After that I was assigned for a two-year duty in Japan at a station (Hakata Administration Annex) in the southern island of Kyushu. I was out of the Army in 1967 and was never deployed to Vietnam.
Although I’m a Vietnam-Era Veteran, I have absolutely no regrets that I was never stationed in Vietnam.
On March 29, 1975, Gerald Ford signed an executive order ending draft registration. I turned 18 in October of 1975, so I didn’t even have to register. While I felt relieved, I also felt some version of “survivor’s guilt” – not talking so much about people who actually got killed in Viet Nam (neither I nor my family knew anyone who had died there), but for all the people who had to go through the process, and particularly those who ended up being sent to Viet Nam. My brother-in-law was sent there, so I had some idea what the experience was like, both for the soldiers and for their families. (I still remember my sister crying softly after she finished a phone call from John.)
Snarkily ? I beg to differ. I was just being my usual lovable, obnoxious self. Your column brought back quite a few memories for me, too. In Sept. of 1969 I started college. By the end of day one I knew what I suspected all along, college was not for me. I just went to amuse my father, who like a lot of parents back then felt that unless you went to college you would never amount to more than a janitor’s helper. Not even a full fledged janitor. There was one big advantage to going to school back then. It was called a college deferment. As long as you stayed in school Uncle Sam couldn’t touch you. That’s probably why half the guys were going. But, if you dropped out or just stopped showing up like me, the school was required to inform your local draft board. There was a scene in Animal House where Dean Wormer tells the boys that they are all kicked out. He added that he was informing their local draft board that they were all eligible for military service. That caused Flounder to puke all over the Dean’s desk and the Dean himself.
By march of 1970 I couldn’t take another day of school. So, I took my chances and quit. Hey, I never claimed to be overly bright! In mid May I was lying in bed with a serious case of infectious mononucleosis . If you’ve ever had it you know what I mean. I thought I was gonna die. My mom came in my room with a long face and an envelope. She said this came for you and walked out. When I saw the return address, I knew why the long face. I opened it up and it started with ” Greetings from the president of the United States” Some how I figured out that it wasn’t a get well card from Tricky Dick ( Nixon, for you younger folks) It contained the time and date that I was to be at my local board in Manhasset. It explained that a bus would take us to Fort Hamilton in Brooklyn where our draft physical would take place.
Wearing only our shorts and the stack of paper they gave us we were zipping along from station to station. I noticed that every doctor had on a white lab coat with a red and black pen in their pocket. When we got to the hearing part I didn’t realize that I was in for shock. My hearing was always fine. After he took an extra long time looking in my left ear he asked me for my paperwork and reached for his red pen.
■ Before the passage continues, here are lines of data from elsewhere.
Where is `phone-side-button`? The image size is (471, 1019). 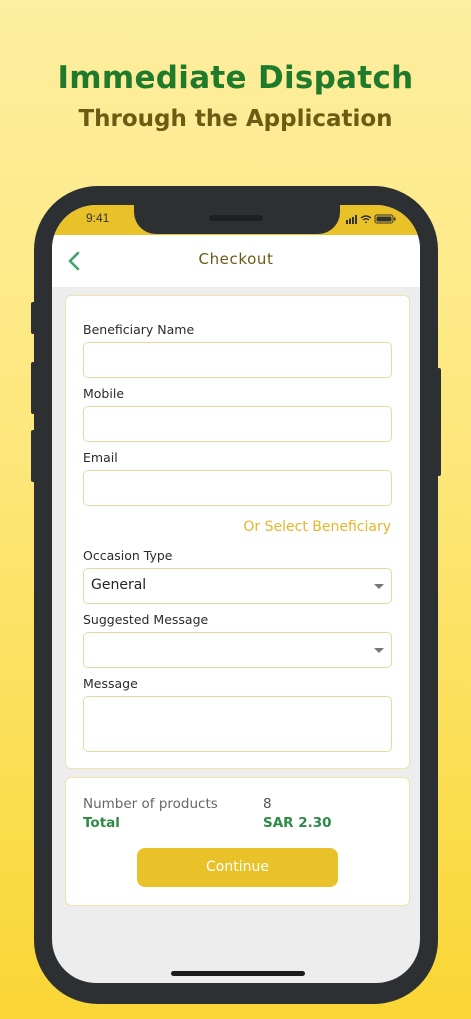 phone-side-button is located at coordinates (33, 318).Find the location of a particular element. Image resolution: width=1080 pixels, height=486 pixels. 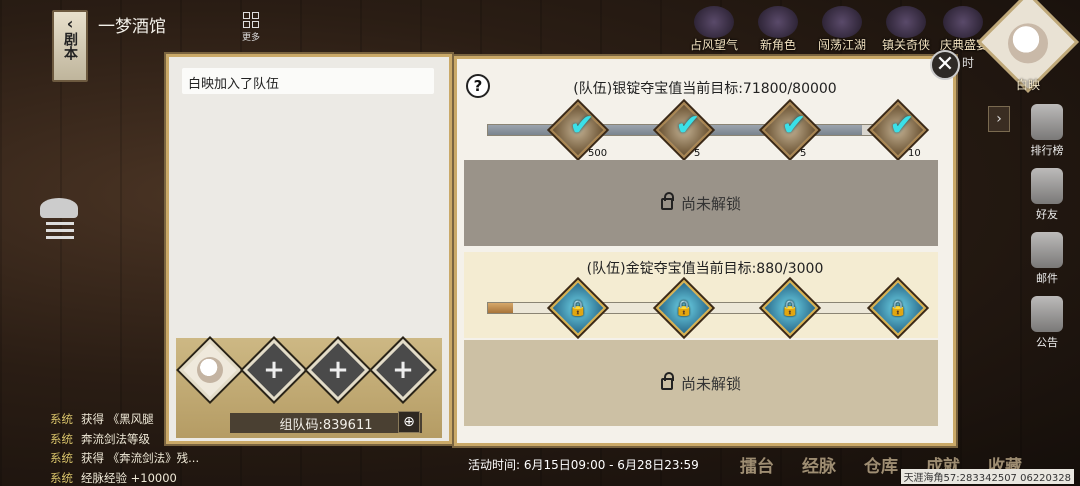

mail-button: 邮件 is located at coordinates (1047, 259).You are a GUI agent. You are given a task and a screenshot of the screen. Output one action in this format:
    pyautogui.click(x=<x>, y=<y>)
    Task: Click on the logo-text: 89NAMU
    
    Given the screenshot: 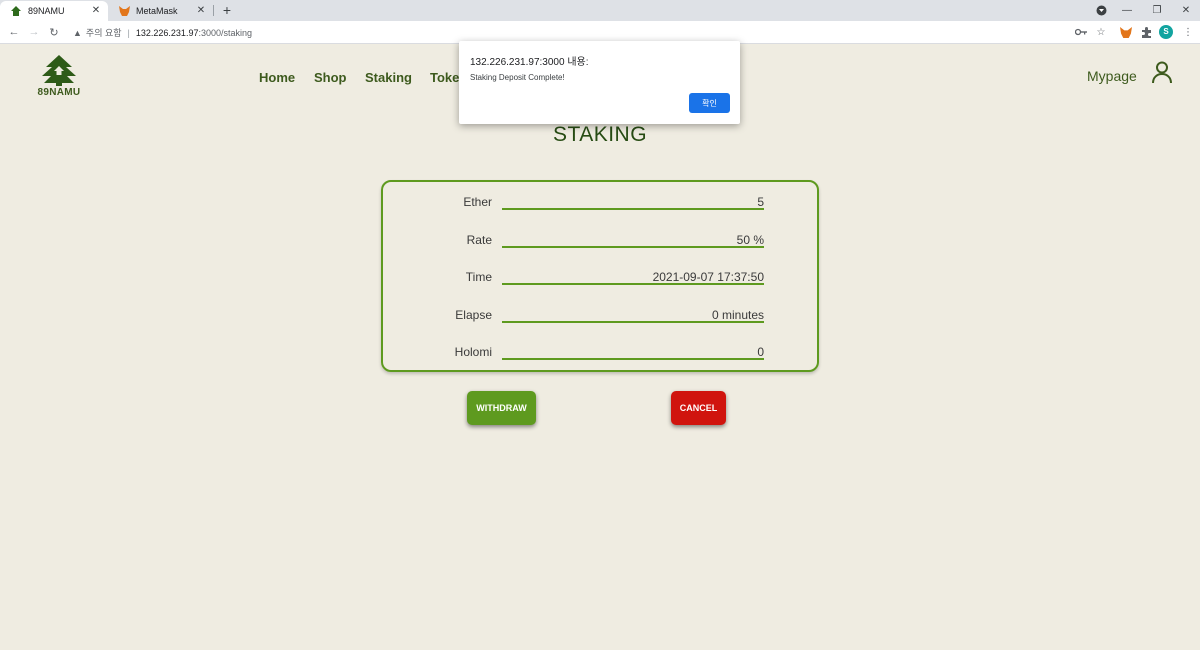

I almost wet myself. Sorry, son we can’t use you. You have a punctured ear drum. I wanted to kiss his ugly mug.
Tom mentioned showing up stoned or drunk for the big day. We were sitting in the back of the bus when this really weird mother asked us ” who wants to trip?” We all politely declined. Right as the bus was pulling in he dropped a hit of Brown Dot. We were only there for a short while when he asked to use the mens room. That was the last we saw of him for an hour or so. We were heading up the stairs for the written test when all of a sudden these 2 gorillas in army uniforms came down the stairs yelling for us to step aside now. In between them was you know who in cuffs being dragged away to parts unknown.
This comment is dedicated to Paul and Ralph who never came back from that Hell hole. And to Billy, who returned a stone cold junkie and died from an overdose 2 months after he returned.
Shaggy dog story.
meaning what?
What’s the matter, LC. You make a dumb remark and can’t explain it. Typical.